Tuesday, August 1, 2017

Ongoing Case Update: Apple Inc. v. Samsung Elecs. Co., 2017 U.S. Dist. LEXIS 119149 (N.D. Cal. July 28, 2017)


This blog covered this case previously in this post.

In the underlying suit, Samsung advanced an "article of manufacture" theory, which states that a patented design is not necessarily applied to the entire product that is sold, and thus profits from the entire product should not always be awarded. (This is distinct from "apportionment" theory, which states that the patentee must show what portion of the infringer's profit was due to the patented design and what portion was due to the article itself.) The Supreme Court approved the "article of manufacture" theory in Samsung Elecs. Co. v. Apple Inc., 136 S.Ct. 1453 (2016). Accordingly, Samsung requested a new trial as to the "article of manufacture" issue. Apple opposed, arguing Samsung did not preserve the issue for a retrial.

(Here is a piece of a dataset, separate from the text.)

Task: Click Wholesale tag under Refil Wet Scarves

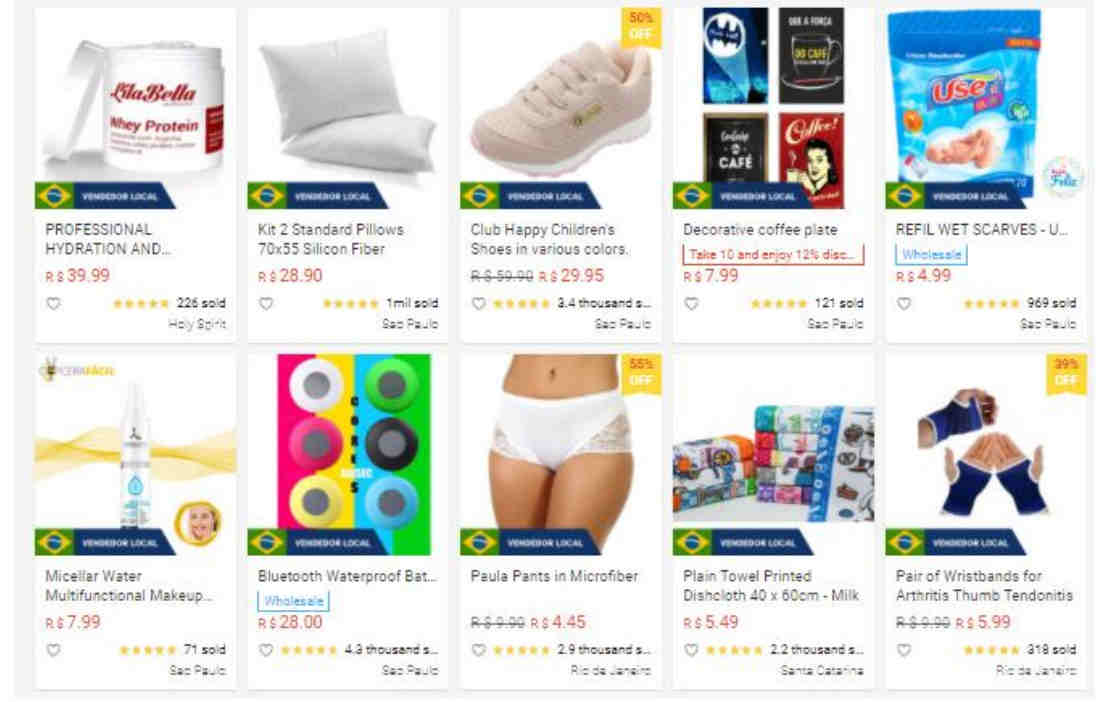Action: [x=931, y=255]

The court granted new trial, finding that the jury instruction in the underlying action prejudiced Samsung as to the "article of manufacture" theory. The court found that Samsung properly objected to the jury instruction, which was inconsistent with the Supreme Court's decision. The court then invited further briefing as to a number of legal questions, including the test for identifying the article of manufacture, whether such an identification is a question of law or fact, burden of proof, etc.


We are breaking new grounds with each step of this litigation. Although the Supreme Court endorsed the "article of manufacture" theory, it punted to the lower courts the task of formulating the legal task for applying the theory. Bears watching for all IP practitioners.